El dramático aumento de las tarifas eléctricas industriales amenaza con desmantelar sectores productivos completos en uno de los tigres asiáticos.
La escena en la sala de conferencias de SK Nexilis en Jeongeup, Corea del Sur, reveló una transformación industrial preocupante: el alcalde Lee Hak-soo intentaba convencer a los ejecutivos de que mantuvieran sus operaciones en la ciudad, mientras ellos calculaban silenciosamente cuánto les estaba costando cada minuto de producción en suelo coreano. La respuesta llegó en forma de números brutales: facturas eléctricas mensuales superiores a 5.000 millones de wones y costos energéticos que representan más del 30% de su producción total.
La electricidad como factor de quiebre competitivo
Lo que está ocurriendo en Corea del Sur representa un caso paradigmático de cómo las decisiones de política energética pueden socavar décadas de desarrollo industrial. Para industrias intensivas en energía —láminas de cobre, polisilicio, vidrio y acero— la electricidad no es simplemente un insumo más: es la materia prima fundamental que determina su viabilidad económica.
SK Nexilis ejemplifica esta dependencia extrema. Para producir láminas de cobre de una trigésima parte del grosor de un cabello humano mediante electrólisis, se requiere suministro eléctrico constante las 24 horas. La empresa consume la mitad de toda la electricidad de Jeongeup, una ciudad de miles de habitantes. Cuando los costos energéticos se disparan, no existe margen para ajustes: la física del proceso no permite «optimizaciones».
Una anomalía tarifaria con consecuencias devastadoras
El análisis comparativo revela la profundidad del problema estructural. Históricamente, Corea del Sur -como prácticamente todos los países industrializados- mantenía tarifas eléctricas industriales inferiores a las residenciales, reconociendo que la competitividad manufacturera requiere energía accesible. Desde 2023, esta lógica se invirtió: las tarifas industriales (179,23 wones/kWh) superaron a las residenciales (155,52 wones/kWh), una anomalía global que solo comparten algunos países europeos con altísima penetración de renovables.
Esta inversión tarifaria no es meramente simbólica. Representa una señal inequívoca al sector productivo: Corea del Sur ya no prioriza su base manufacturera. Los aumentos acumulados en tres años y medio han sido tan pronunciados que empresas que operaban rentablemente ahora enfrentan márgenes negativos en producción doméstica.

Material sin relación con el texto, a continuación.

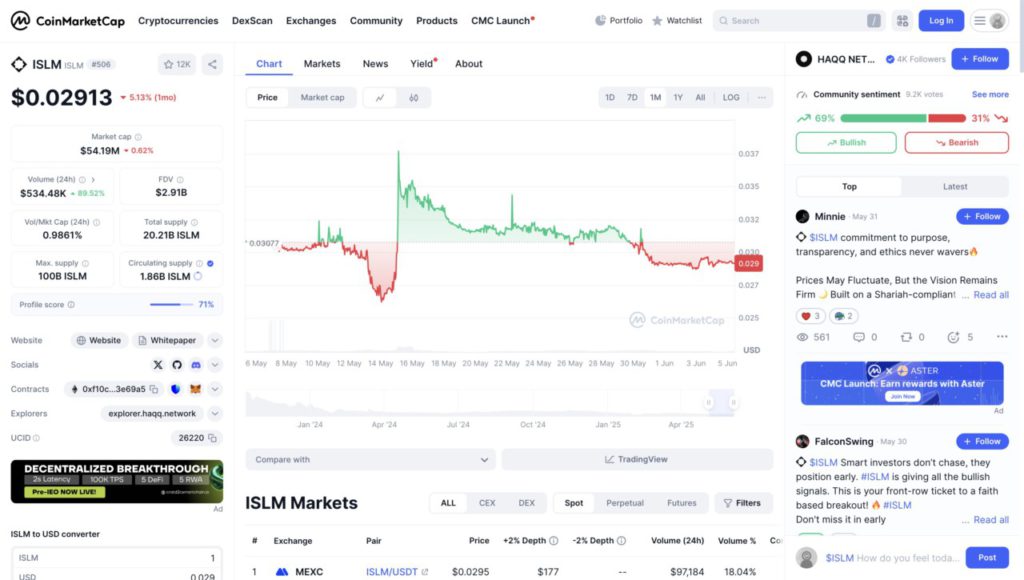1024x580 pixels.
Task: Open the Whitepaper link
Action: tap(167, 340)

La diáspora industrial: destinos y magnitudes
La respuesta empresarial está siendo sistemática y acelerada. OCI Holdings firmó contratos de suministro eléctrico a 10 años en Malasia —donde las tarifas son un tercio de las coreanas— e invirtió 60.000 millones de wones en una planta de polisilicio que operará desde 2029. KCC Glass reubicó equipamiento de Yeoju a Indonesia, también con tarifas energéticas de un tercio. Lotte Energy Materials ya produce en Malasia con ahorros del 40% en electricidad. Hyundai Steel eligió Luisiana, Estados Unidos, con costos 34% menores.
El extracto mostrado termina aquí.